From here on, it's all criticisms: "Yuanbao" provides many voice options, but none of them make me feel "warmth." In contrast, the two female voices of ChatGPT (Sky was taken offline due to the controversy over the similarity to Scarlett Johansson's voice; now there's only "Jupiter"), you feel like they are real people, especially during English communication, giving a full cinematic feel.
I have always believed that if AI is to break through on the C-end (consumer side), it needs "warmth" and "emotion." At least ChatGPT is very close, while it seems "Yuanbao" still has a long way to go.
I thought for a long time but still couldn't find a use case for "Yuanbao." You can't just build an app based on a model and open an agent feature to make it the "right" application.
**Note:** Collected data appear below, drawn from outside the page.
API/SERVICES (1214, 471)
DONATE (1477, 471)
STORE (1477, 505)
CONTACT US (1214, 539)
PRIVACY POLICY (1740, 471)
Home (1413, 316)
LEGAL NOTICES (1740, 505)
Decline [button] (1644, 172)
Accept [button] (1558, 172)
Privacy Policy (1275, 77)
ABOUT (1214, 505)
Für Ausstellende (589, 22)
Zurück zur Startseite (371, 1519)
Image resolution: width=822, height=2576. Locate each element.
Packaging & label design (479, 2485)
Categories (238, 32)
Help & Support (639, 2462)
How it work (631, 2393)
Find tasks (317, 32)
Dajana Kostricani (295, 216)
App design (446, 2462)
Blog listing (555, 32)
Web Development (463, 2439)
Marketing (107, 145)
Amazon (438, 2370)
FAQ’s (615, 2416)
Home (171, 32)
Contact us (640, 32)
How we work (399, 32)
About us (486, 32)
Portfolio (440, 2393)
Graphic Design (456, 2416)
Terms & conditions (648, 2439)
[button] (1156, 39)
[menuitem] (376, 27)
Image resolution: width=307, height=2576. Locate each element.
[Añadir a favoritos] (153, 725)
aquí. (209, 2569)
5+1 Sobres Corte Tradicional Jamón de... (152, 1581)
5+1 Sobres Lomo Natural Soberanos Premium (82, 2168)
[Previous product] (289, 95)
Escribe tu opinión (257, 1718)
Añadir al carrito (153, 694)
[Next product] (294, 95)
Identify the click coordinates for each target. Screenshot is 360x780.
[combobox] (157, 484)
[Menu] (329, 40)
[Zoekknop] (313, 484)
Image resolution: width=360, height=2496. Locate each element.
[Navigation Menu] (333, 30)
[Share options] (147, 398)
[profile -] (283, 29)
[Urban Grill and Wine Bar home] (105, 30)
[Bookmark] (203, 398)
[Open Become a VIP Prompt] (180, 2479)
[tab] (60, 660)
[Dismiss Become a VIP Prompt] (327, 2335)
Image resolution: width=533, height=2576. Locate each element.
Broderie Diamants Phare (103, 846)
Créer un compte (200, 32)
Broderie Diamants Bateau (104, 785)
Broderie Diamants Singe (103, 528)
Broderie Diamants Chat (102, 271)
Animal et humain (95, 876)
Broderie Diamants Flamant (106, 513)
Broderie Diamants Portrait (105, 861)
General model companies can't do it, and it seems Tencent can't either yet.
I might prefer having a contact in WeChat named "Yuanbao" (or any other name, anyway) as an assistant, a sounding board, a second brain, or even J.A.R.V.I.S.
If the eighth point above holds true, then perhaps it shouldn't be called a "Super App" but gradually become a "Super Terminal."
To some extent, WeChat is already our "Super Terminal"; the only difference is the current carrier is a mobile phone. However, the forms of Rabbit R1 and AI Pin at least tell us that if interaction issues are better resolved, a "Super Terminal" does not need "Super Apps."
Only, this might place higher requirements on product design. Perhaps this is why everyone is more expectant of Apple's AI iPhone, because if the company recognized as having the best C-end product capability cannot launch a satisfying "Super Terminal," then who can?
Perhaps Tencent should challenge itself. While thinking about the question of "Super App" versus "Super Terminal," I am also considering another question: "In the AI era, is the hardware threshold still that important?"
Clearly, what I want to express is not technical parameters like computing power, but the form of software and hardware integration reconstructed by AI models—the "Super Terminal." Is hardware capability a barrier?
I might have a very preliminary conclusion: in the production or professional field, I like using open-source solutions because if I use functions designed by others, it means the innovation ceiling of my work is likely not high.
In the field of personal daily life, the simpler the better; obviously, the higher the completion of the product provided by the manufacturer, the better.
This is probably the different choice between closed-source and open-source. Right, some might emphasize that most people use phones with the open-source Android.
In fact, whether Android is open-source or not has nothing to do with us users; it only matters to phone manufacturers.
For C-end AI, I firmly stand by the "Super Terminal." A highly completed "Super Terminal" has not yet appeared. Everyone has a chance, and it seems that whoever has a larger user base is a bit closer to the finish line.